Canadian banks were optimistic this quarter about the prospects of an economic rebound from the effects of the COVID-19 pandemic, but conceded much uncertainty lies ahead – particularly as loan deferrals and government relief efforts launched in the early days of the pandemic draw to a close.
The Big Six banks, which revealed their third-quarter earnings this week, said they were encouraged by consumer spending patterns creeping towards pre-pandemic levels and fewer Canadians seeking loan relief, but they continued to set aside hefty cash reserves to protect themselves from potential credit losses.
"The last thing we want to signal is hubris or arrogance in this kind of environment," Louis Vachon, National Bank of Canada's chief executive, told analysts on Wednesday.
"We called it a very good quarter, but it's tough to be ecstatic in an environment where you have a pandemic that affects an important segment of the population in a very negative way."
Bank executives, including Vachon, said they’re on high alert for their fourth quarters because of the risk of a second wave of the virus, which could wipe away the economic gains of the past few months.
"We are not out of this yet.

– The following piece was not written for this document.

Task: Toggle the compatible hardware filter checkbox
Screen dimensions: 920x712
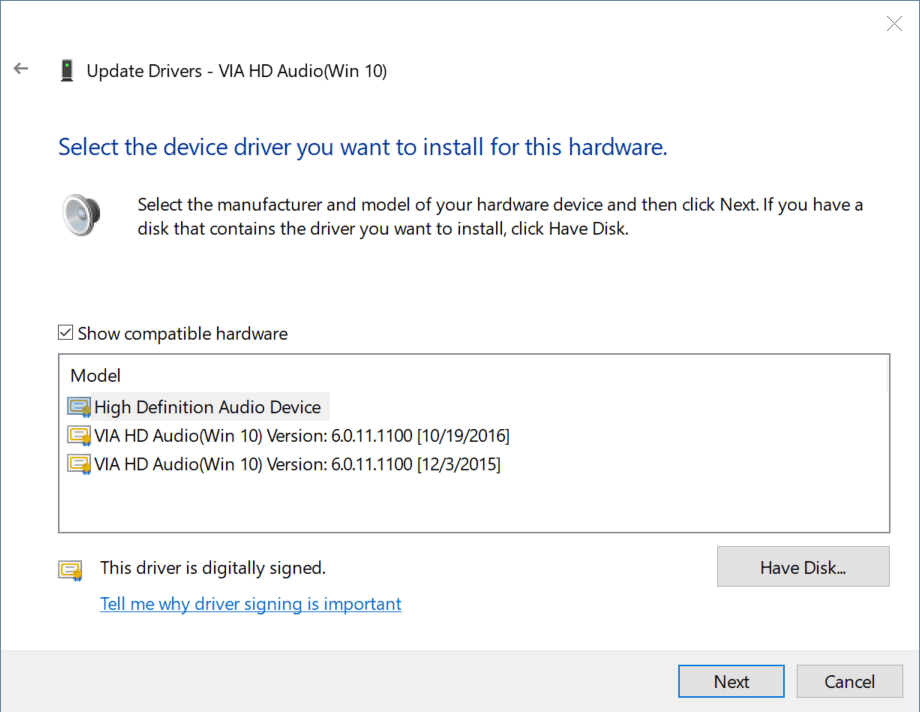Action: tap(65, 331)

We have the fall to get through," Royal Bank of Canada chief executive Dave McKay warned on Wednesday.
If COVID-19 cases grow higher, it may erase some of the rehiring and consumer confidence Canada saw in its third quarter, forcing banks to dig deeper into their coffers to further help consumers and guard against the danger of loan defaults.
"We're going to remain somewhat defensive and careful through what I think will be a fairly challenging year," McKay said.
The banks have already collectively dedicated $16.5 billion towards provisions for bad loans since COVID-19 spread widely in Canada in March.
The bulk of those funds – $10.9 billion – were allocated in the second quarter, with this latest quarter seeing $5.6 billion added to the total.
TD Bank Group set aside the most money – $2.19 billion – in the quarter, trailed closely by Bank of Nova Scotia with $2.18 billion.
Both figures overshadowed Bank of Montreal's $1.05 billion, RBC's $675 million and the Canadian Imperial Bank of Commerce's $525 million.
National put aside the lowest amount, at $143 million.
Even with the Canada Emergency Response Benefit wrapping up and the country transitioning to a new Employment Insurance program in September, the banks agreed with what Scotiabank's Daniel Moore characterized as "seeing the tide go out from here."
"We know that structural damage has been done to the economy. It's going to require a lot of quarters of cleanup from here, but we do view this quarter's PCL as our high-water mark," said Moore, the bank's chief risk officer, on a Tuesday conference call with financial analysts.
Many of the banks had good performance in their capital markets divisions and high trade activity helped offset their exposure to low oil prices and interest rates.
Despite signs of renewed strength in some business lines as businesses re-open and Canadians are hired back into their jobs, TD chief executive Bharat Masrani warned that struggles could still be on their way.
"The route to recovery won't always be smooth," he said on a conference call Thursday.
"The longer-term outlook is still uncertain and a measure of caution is warranted."